Why do we experience pain?
So that we can grow closer to God and so that we can understand and appreciate what beauty is. If we never suffered, how would we recognize true joy? Joy is the understanding that suffering is absent from that moment in time. If we never experienced pain, how would we even know what happiness was? We would be like zombies, walking around smiling all the time, but not really feeling it. When I am joyful, I feel it all the way to my toes. It feels like a rush of freedom has come over me and I just want to shout it out to the world, I want everyone around me to feel what I feel because it is so beautiful and wonderful. It feels that intense because I know what it is like to have my heart wearied and shuttered with clouds of agony.
Although sometimes I ache for the innocence that was torn, I’m not angry over the loss and I’m not bitter. I don’t hate anyone, even my father, and don’t wish for any ill toward anyone. I don’t care about justice or revenge because, ultimately, being concerned with those things impedes my joy. We experience pain, but we get through it, which teaches us that we are braver and stronger than we thought we were. We experience pain, but it adds depth to our lives, turns an ordinary story into 3D, so that we feel the ups and downs.
What brings happiness?
For the human race?
Ultimately, happiness is a result of the friendships and relationships we cultivate and the peace that comes with knowing God. Happiness is a result of giving to others.

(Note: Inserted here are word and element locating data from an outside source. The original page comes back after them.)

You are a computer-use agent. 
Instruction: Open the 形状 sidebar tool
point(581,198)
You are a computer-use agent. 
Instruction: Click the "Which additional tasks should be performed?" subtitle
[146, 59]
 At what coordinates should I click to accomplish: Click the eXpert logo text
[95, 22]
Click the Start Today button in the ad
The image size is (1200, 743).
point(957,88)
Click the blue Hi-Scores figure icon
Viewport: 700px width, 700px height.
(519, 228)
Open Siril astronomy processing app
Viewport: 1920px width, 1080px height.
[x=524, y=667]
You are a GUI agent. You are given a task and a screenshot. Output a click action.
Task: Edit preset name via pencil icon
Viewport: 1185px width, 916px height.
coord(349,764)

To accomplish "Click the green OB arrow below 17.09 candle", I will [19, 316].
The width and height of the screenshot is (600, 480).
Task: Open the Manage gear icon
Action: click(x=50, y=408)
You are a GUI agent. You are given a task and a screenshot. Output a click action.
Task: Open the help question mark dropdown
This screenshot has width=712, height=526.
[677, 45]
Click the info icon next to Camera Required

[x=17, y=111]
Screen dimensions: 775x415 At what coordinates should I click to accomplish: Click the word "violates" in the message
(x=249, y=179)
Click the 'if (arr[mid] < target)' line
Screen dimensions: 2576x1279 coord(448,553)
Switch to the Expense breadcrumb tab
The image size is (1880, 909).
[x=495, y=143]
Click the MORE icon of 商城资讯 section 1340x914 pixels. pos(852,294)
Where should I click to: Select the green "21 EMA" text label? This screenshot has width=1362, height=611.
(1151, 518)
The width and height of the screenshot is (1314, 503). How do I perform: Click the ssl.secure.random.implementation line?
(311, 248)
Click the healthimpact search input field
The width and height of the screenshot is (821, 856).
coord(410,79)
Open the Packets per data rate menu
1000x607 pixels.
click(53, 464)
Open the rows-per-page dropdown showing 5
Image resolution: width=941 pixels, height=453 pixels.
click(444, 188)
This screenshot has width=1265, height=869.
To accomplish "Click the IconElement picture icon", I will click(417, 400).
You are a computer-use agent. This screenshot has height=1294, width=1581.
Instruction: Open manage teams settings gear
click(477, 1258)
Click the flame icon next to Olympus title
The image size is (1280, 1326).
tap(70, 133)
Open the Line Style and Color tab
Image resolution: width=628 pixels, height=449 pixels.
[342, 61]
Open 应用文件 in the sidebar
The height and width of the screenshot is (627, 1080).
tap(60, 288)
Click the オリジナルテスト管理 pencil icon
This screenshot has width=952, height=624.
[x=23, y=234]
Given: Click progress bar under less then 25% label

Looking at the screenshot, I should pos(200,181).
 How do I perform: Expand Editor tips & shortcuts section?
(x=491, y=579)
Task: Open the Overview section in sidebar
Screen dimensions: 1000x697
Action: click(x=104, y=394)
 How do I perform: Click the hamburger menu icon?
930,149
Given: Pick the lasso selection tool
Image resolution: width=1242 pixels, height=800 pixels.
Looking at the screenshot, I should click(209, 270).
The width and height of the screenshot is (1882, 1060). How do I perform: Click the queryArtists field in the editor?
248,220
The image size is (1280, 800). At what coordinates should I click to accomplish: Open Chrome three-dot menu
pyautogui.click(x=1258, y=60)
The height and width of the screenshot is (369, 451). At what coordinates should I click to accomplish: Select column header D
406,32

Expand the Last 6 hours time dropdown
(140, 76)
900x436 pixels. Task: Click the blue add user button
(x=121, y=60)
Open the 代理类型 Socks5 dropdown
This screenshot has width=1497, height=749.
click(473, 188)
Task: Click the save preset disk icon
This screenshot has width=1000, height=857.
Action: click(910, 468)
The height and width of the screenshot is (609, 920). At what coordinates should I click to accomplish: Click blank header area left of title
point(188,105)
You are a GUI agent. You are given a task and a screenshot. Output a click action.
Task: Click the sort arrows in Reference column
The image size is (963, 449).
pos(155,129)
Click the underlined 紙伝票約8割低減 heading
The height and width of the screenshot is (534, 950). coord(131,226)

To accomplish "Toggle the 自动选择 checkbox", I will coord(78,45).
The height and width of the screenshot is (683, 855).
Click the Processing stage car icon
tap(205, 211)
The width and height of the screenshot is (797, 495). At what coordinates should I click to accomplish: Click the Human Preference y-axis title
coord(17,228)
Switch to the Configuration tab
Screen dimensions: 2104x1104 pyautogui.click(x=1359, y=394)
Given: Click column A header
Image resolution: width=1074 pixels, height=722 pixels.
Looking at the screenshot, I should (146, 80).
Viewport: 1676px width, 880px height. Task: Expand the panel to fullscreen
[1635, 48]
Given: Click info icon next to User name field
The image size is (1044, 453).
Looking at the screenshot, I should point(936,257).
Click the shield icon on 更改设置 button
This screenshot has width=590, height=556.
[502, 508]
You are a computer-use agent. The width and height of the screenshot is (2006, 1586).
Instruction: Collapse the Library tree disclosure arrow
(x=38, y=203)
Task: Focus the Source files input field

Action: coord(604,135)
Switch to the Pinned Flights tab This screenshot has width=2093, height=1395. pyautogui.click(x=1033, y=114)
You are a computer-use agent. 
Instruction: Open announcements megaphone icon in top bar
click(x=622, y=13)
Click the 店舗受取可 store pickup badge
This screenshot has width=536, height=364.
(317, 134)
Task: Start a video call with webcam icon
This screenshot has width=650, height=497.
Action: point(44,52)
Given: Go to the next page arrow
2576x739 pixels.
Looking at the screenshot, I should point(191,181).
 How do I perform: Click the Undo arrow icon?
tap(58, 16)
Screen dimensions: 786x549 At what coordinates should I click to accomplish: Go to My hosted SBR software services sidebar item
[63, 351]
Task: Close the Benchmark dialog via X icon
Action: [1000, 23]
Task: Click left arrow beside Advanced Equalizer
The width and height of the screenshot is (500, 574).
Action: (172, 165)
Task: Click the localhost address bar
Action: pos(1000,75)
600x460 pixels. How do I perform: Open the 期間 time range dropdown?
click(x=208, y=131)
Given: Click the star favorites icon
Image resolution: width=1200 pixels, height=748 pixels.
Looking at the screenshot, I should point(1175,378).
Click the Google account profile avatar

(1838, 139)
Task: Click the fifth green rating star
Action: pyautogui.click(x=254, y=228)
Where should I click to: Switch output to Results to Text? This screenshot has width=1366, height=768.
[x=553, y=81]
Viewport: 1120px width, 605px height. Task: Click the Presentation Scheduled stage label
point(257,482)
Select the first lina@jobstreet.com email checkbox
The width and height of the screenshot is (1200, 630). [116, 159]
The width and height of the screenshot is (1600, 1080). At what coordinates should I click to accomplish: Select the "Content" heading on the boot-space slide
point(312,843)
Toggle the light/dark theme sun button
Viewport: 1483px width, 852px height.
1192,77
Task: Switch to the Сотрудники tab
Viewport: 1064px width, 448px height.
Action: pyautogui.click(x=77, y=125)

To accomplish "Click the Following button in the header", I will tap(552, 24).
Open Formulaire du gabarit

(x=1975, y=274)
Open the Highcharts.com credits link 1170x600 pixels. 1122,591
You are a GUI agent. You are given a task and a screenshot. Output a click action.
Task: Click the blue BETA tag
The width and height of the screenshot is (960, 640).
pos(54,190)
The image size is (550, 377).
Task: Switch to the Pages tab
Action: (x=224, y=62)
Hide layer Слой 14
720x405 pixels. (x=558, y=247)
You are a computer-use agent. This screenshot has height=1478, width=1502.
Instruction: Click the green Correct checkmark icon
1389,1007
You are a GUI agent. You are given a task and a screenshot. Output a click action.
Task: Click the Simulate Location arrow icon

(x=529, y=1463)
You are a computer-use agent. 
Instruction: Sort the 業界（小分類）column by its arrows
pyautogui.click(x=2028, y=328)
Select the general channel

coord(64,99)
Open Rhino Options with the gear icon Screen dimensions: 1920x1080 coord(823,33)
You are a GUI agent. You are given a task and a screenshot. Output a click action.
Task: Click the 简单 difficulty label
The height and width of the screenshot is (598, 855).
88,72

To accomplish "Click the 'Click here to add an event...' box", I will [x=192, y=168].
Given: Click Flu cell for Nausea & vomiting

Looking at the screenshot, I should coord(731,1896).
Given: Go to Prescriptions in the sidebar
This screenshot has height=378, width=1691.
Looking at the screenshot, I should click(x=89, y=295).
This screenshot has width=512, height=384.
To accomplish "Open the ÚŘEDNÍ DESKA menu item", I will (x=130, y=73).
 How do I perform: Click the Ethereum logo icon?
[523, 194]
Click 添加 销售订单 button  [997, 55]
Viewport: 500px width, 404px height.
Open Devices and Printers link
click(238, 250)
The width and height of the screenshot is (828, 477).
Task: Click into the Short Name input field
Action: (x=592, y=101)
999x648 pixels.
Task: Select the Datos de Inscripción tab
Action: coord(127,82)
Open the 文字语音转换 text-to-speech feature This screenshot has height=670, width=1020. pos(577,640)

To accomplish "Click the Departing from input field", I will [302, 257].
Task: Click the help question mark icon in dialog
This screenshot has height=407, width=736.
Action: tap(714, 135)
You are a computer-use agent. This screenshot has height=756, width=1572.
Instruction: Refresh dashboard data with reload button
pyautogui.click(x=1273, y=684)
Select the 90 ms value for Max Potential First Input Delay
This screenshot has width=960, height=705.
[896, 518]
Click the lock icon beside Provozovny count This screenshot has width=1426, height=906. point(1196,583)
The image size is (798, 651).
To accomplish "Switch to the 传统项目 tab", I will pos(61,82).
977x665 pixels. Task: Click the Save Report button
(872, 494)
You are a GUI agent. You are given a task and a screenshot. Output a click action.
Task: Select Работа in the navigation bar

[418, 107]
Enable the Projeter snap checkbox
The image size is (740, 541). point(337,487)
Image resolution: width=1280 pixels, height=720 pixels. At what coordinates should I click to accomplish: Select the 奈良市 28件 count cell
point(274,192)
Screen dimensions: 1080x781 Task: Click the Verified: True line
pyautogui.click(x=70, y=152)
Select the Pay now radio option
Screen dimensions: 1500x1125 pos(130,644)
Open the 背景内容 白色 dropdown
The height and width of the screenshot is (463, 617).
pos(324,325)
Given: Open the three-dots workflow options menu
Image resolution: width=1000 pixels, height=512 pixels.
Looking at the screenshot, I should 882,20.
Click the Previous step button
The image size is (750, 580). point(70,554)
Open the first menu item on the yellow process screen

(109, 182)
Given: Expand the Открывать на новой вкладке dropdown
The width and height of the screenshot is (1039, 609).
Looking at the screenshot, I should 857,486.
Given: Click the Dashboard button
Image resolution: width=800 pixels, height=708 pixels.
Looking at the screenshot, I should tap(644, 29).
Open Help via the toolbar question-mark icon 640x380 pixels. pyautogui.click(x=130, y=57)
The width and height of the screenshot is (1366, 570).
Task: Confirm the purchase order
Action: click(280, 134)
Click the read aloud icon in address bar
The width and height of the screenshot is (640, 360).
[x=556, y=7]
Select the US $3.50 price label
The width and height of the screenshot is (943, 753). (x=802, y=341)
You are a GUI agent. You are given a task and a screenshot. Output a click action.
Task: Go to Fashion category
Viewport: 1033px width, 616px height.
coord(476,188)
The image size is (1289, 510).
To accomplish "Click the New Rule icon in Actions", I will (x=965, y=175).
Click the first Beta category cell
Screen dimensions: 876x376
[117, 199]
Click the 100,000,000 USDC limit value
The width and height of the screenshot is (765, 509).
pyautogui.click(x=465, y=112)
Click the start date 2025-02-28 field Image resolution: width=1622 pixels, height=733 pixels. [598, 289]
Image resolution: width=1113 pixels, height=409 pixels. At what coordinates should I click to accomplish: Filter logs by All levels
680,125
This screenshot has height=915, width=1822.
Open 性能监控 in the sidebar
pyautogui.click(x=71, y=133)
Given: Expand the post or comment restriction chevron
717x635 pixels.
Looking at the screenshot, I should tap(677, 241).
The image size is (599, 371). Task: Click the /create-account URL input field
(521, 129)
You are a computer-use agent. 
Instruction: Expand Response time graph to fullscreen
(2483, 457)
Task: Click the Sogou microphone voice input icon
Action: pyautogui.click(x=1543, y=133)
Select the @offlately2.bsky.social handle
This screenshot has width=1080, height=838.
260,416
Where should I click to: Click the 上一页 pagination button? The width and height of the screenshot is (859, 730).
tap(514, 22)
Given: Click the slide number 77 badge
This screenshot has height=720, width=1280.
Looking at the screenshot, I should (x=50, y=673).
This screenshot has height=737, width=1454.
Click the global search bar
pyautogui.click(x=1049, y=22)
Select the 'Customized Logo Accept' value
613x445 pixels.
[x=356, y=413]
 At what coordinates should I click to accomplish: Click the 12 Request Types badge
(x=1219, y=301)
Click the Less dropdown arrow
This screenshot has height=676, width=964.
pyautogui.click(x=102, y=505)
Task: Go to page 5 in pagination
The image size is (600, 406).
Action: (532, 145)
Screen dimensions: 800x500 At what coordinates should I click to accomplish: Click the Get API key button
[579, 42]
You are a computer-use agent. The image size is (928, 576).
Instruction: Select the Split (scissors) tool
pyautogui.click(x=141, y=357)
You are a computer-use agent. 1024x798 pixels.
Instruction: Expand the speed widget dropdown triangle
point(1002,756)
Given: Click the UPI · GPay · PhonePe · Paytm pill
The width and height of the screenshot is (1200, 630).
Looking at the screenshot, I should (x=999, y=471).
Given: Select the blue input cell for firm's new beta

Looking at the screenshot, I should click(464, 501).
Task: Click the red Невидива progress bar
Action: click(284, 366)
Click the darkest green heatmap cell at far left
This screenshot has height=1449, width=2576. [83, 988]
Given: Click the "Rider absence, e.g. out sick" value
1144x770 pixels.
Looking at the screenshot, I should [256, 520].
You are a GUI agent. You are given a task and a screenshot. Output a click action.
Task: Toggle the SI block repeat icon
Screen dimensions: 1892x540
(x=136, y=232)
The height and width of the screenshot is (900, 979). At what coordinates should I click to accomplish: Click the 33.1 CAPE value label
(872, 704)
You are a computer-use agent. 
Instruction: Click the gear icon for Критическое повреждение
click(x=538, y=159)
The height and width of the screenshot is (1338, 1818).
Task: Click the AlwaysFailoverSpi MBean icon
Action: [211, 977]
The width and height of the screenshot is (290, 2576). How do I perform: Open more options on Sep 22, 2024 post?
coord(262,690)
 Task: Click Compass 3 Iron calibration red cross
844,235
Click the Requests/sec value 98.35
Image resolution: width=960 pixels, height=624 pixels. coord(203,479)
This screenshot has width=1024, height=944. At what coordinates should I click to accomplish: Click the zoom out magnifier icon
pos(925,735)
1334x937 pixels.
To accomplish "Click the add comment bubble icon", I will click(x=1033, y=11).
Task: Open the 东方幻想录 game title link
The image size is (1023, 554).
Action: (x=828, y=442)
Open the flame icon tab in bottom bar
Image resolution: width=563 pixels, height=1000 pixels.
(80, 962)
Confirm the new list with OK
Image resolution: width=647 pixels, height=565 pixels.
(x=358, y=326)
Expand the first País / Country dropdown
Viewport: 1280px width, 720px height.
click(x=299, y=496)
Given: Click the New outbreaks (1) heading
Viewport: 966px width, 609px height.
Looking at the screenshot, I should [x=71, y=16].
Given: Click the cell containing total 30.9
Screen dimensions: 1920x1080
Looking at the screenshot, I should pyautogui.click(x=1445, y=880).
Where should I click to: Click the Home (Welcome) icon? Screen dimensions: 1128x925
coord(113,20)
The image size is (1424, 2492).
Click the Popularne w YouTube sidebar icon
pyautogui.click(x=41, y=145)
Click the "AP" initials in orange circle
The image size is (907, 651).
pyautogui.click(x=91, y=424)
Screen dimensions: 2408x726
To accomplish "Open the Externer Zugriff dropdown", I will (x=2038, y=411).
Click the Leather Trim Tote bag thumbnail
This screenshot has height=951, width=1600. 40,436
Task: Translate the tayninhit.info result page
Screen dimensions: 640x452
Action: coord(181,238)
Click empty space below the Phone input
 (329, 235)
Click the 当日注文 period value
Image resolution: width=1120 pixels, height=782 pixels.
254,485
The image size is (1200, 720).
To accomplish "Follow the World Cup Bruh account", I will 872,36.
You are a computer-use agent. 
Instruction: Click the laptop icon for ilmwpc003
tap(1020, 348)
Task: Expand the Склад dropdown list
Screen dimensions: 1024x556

For me personally, happiness is being surrounded by the innocence of children. Happiness is teaching. Happiness is the written word—whether it be written by me or by others. I can’t tell you how many times I have thanked God for William Faulkner, or the other brilliant authors I admire. I’m not the least bit embarrassed or ashamed to admit that I re-read the books I write for joy because stories move me. They stir my heart and they make me joyful.
What is the most important gift we can give another human being?
When we open up enough to share our secrets and our flaws, yes, we are making ourselves vulnerable but we are also opening the door to trust. We are telling that person that we trust them enough to show them our unedited, scarred selves. Doing this encourages that person to do the same with us and that creates a relationship that has the capacity to alter lives. My life has been changed by strangers who took one extra moment to see me. My life has been changed by people close to me who made sure I understood I was a priority. Truly, we are relational creatures: we were made to interact on real and honest levels. When we do that, we find fulfillment, peace, love, acceptance and happiness.
Are you afraid to die?
I used to be very afraid of dying—-not because of what comes after but because I was afraid my girls would not remember me and would therefore never really know how much their mother loved them. Now that they are at the age of remembering, however, the fear of death has subsided. Do you know that I don’t know what it is like to go one full year without intense pain? It’s hard enough to find a single day without pain. I don’t know what I would do in a place as pain-free and awe-inspiring as heaven. I am rather certain I would feel as though I were in a dream. Being catapulted into a place of unquestionable peace and comfort and warmth makes me happy. Mark Twain once said, “The fear of death follows from the fear of life. A man who lives fully is prepared to die at any time.”